Hanjin Shipping Co, the South Korean container line that sought bankruptcy protection last month, received a court advisory to return all chartered vessels to cut costs while the company is in the midst of reducing its fleet.
Giving the ships back to the owners makes sense as they were chartered at high rates, a spokesman at the Seoul Central District Court said yesterday, declining to be identified in accordance with court practices.
Hanjin estimates it might face penalties of about US$1.7 billion for the early return, but the contracts could be renegotiated if the company is revived, the spokesman said.
Hanjin declined in an e-mail to comment on the court’s recommendation.
The district court is hearing Hanjin’s application for receivership and will decide whether it can be resuscitated or should be liquidated.
A collapse of the firm will probably spark fresh consolidation among container lines as they attempt to ride out shock waves faced by the industry, Germany’s No. 1 carrier Hapag-Lloyd AG said last week.

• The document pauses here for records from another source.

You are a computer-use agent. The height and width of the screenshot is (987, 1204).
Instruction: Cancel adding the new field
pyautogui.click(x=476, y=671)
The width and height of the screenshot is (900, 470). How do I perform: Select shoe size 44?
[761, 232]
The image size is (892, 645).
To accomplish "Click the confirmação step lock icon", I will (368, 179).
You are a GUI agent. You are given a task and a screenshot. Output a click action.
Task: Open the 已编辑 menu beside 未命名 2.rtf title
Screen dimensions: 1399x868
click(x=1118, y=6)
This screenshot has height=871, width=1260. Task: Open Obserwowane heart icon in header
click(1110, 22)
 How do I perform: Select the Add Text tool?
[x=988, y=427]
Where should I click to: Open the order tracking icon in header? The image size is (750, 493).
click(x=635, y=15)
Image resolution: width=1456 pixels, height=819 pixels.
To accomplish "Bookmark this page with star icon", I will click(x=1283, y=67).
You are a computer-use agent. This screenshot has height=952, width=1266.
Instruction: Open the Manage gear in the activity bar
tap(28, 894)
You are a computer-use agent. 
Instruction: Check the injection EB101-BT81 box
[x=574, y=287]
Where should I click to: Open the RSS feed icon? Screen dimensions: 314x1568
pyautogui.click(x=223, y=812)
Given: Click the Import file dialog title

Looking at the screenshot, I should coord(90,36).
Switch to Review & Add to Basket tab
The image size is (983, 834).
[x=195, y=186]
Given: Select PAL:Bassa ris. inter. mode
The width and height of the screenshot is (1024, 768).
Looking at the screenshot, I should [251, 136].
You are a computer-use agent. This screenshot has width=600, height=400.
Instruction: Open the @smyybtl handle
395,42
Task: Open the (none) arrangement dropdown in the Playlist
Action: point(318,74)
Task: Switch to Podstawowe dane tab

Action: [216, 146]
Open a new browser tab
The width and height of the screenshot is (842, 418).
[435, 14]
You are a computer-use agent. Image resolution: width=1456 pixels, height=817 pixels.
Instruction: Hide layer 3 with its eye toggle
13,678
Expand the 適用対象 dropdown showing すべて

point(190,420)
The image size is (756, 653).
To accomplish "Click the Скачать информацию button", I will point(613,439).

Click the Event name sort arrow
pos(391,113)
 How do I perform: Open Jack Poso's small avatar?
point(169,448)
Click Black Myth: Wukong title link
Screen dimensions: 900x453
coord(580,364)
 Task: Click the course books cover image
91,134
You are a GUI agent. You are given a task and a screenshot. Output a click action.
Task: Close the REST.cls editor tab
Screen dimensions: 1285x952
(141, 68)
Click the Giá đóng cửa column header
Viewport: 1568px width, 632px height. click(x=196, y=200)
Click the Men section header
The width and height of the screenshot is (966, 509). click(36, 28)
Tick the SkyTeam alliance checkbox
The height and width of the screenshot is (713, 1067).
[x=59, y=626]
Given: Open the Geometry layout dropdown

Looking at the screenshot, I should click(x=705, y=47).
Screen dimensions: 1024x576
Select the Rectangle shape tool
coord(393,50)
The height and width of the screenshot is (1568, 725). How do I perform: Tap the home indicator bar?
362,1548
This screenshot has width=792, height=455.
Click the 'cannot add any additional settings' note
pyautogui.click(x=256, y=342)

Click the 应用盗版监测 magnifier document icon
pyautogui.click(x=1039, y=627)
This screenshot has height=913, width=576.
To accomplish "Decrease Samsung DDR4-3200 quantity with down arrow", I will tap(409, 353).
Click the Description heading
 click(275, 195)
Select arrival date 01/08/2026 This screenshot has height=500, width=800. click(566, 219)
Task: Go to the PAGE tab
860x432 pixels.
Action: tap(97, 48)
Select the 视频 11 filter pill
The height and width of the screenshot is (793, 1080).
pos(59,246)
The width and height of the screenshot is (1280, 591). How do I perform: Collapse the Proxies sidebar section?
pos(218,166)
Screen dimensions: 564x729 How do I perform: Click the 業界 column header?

Hanjin has already returned four box movers and three bulk carriers to their owners, and plans to remove 13 more container carriers, the company said in an e-mail earlier yesterday.
In addition, one ship owner has informed the company that it plans to take back a container ship.
Of the Seoul-based liner’s 97 container ships, 60 were chartered, while among its 44 bulk ships, 23 were leased as of Sept. 11.
The bankruptcy filing by the South Korean company, which controlled 2.9 percent share of the global container ship traffic, threw supply chains in turmoil during peak season when retailers look to stock up warehouses and shelves to prepare for the year’s biggest holiday sales — Thanksgiving and Christmas.
About 30 percent of Hanjin’s container ships have completed unloading, according to the company’s Web site, while 34 are still stranded at sea and 35 are to return to South Korea.
In a setback to revival efforts, the board of Korean Air Lines Co, the biggest shareholder of Hanjin, failed to reach a resolution when it met pm Sunday to discuss ways to expedite the injection of 60 billion won (US$54 million) it had pledged earlier.
The board of the airline plans to meet again, but has not settled on a date, a Korean Air spokesman said.
The airline is discussing new measures to ease the disruption, Yonhap News reported yesterday, citing people it did not name.
The Wall Street Journal reported on Friday that Hanjin is working on a plan that requires more than halving its fleet, and the most likely scenario is that it will be liquidated.
The nation’s Financial Services Commission had on Sept. 1 said the possibility of liquidation cannot be ruled out.
A representative for Hanjin declined to comment.
Shares of the company dropped 1.9 percent to close at 1,260 won in Seoul yesterday. The stock has slid 65 percent this year, compared with a 2.8 percent gain in the benchmark KOSPI.